A driver implements both with a few lines of delegation. Commit / Rollback are context-less because pgx insists on its own background context for these calls.

Placeholder rewriting

gerpo emits ? placeholders. The shared adapter rewrites them exactly once before delegating to the driver:

sql, err := a.placeholder.ReplacePlaceholders(query)

executor/adapters/placeholder/ provides two formats:

  • placeholder.Question — no-op (input stays as ?).
  • placeholder.Dollar — scan-and-emit rewriter that turns ? into $1, $2, ….

databasesql.NewAdapter defaults to Question; pass WithPlaceholder(placeholder.Dollar) for PostgreSQL. pgx4 / pgx5 always pin Dollar.

Transaction state machine

type transaction struct {
    inner                         TxDriver
    placeholder                   placeholder.PlaceholderFormat
    committed                     bool
    rollbackUnlessCommittedNeeded bool
}
  • Commit() — calls inner.Commit(), then sets committed = true only on success.
  • Rollback() — clears rollbackUnlessCommittedNeeded, then calls inner.Rollback().
  • RollbackUnlessCommitted() — if !committed && rollbackUnlessCommittedNeeded, delegates to Rollback(); otherwise no-op.
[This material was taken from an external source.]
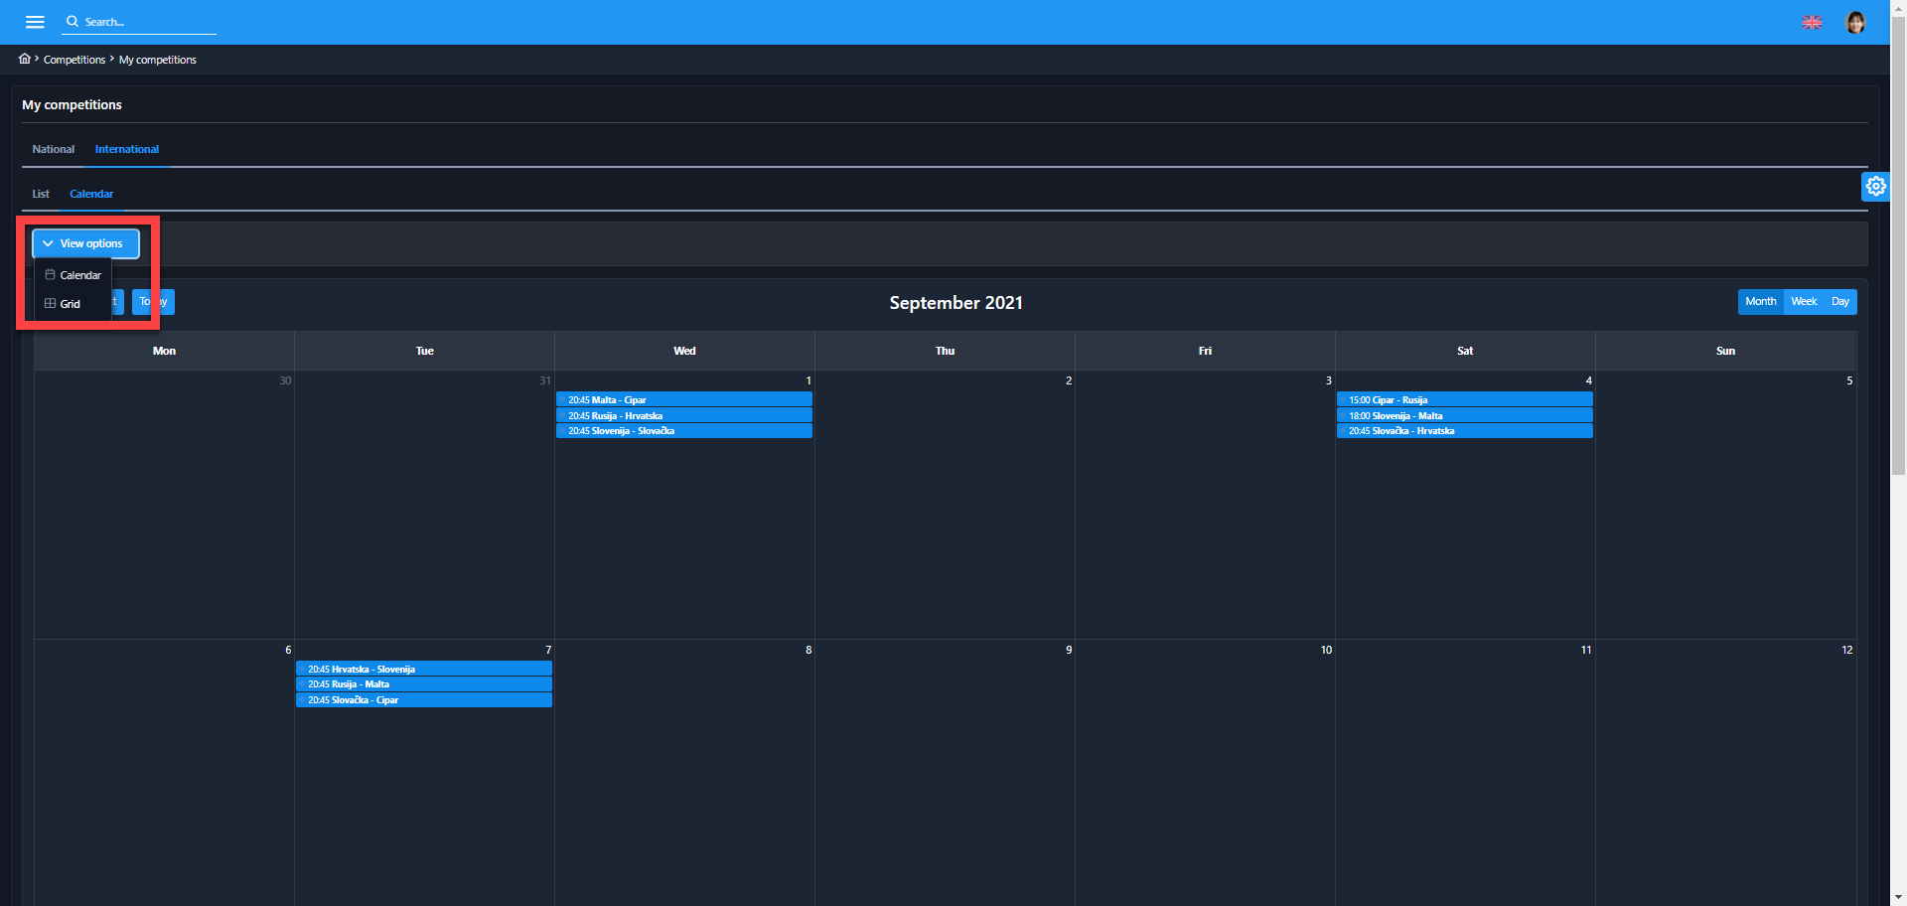Screen dimensions: 1907x906
Task: Collapse the View options dropdown
Action: 85,243
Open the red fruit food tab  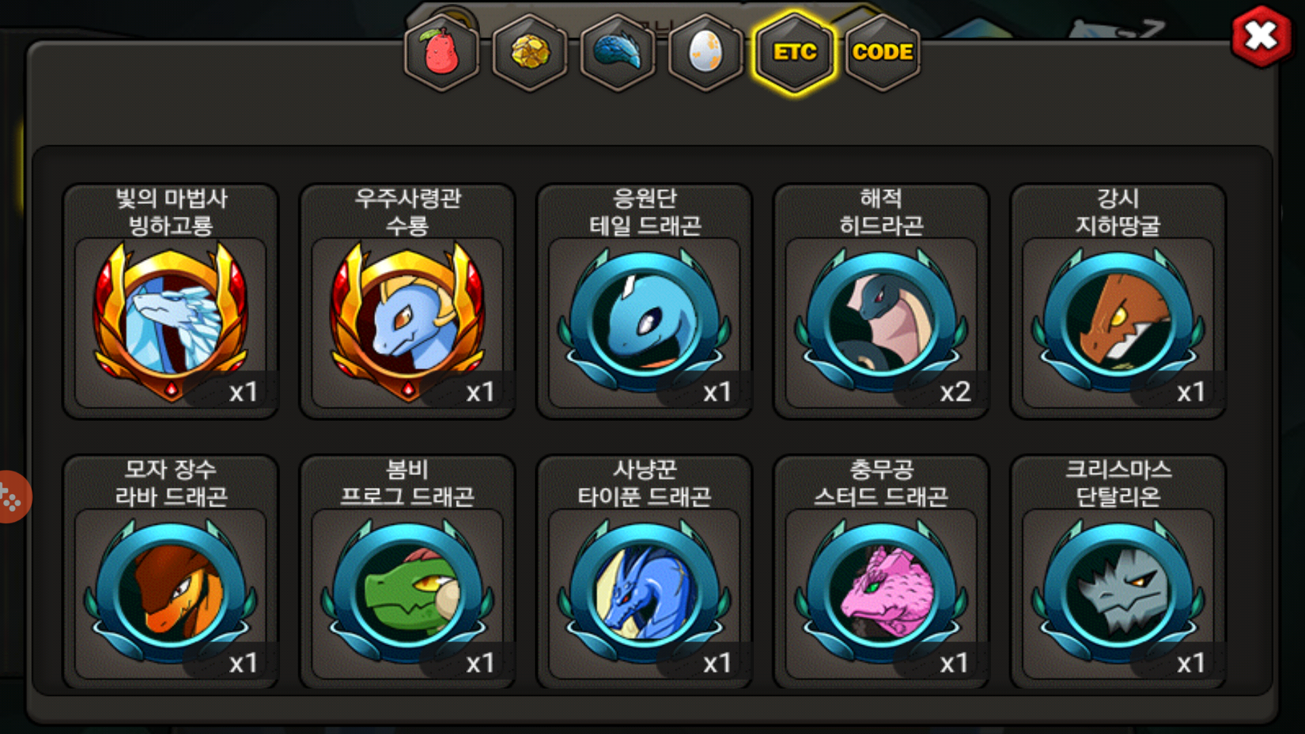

Designed to be safe as a defer.

All three are pointer-receiver methods on the shared type, so state mutations actually persist (pgx wrappers historically used value receivers and lost the flag — fixed in chore: fix "commited" typo in tx wrappers).

Rows / Result wrappers

types.Rows requires Next(), Scan(dest ...any) error, Close() error. *sql.Rows already matches this shape; pgx returns its own type with Close() returning nothing, so rowsWrap adapts it.

types.Result requires only RowsAffected() (int64, error). sql.Result matches; pgx returns pgconn.CommandTag whose RowsAffected() returns just int64, so resultWrap adds the trailing nil error.

Writing your own adapter

  1. Implement internal.Driver (three methods) and internal.TxDriver (four methods) on top of the SQL driver you're wrapping.
  2. Pick a placeholder format. Most non-PostgreSQL drivers keep ? (placeholder.Question).
  3. Wrap your driver's Rows/Result types only if their methods don't already satisfy the interfaces in executor/types.
  4. Return internal.New(yourDriver, yourPlaceholder) from the public constructor.

A good smoke test is TestSmoke in tests/integration/forEachAdapter will pick up your new bundle as soon as you add it to allAdapters().

For unit-level coverage of the shared logic see executor/adapters/internal/base_test.go — it drives the adapter with a fake driver and exercises every transaction-lifecycle path.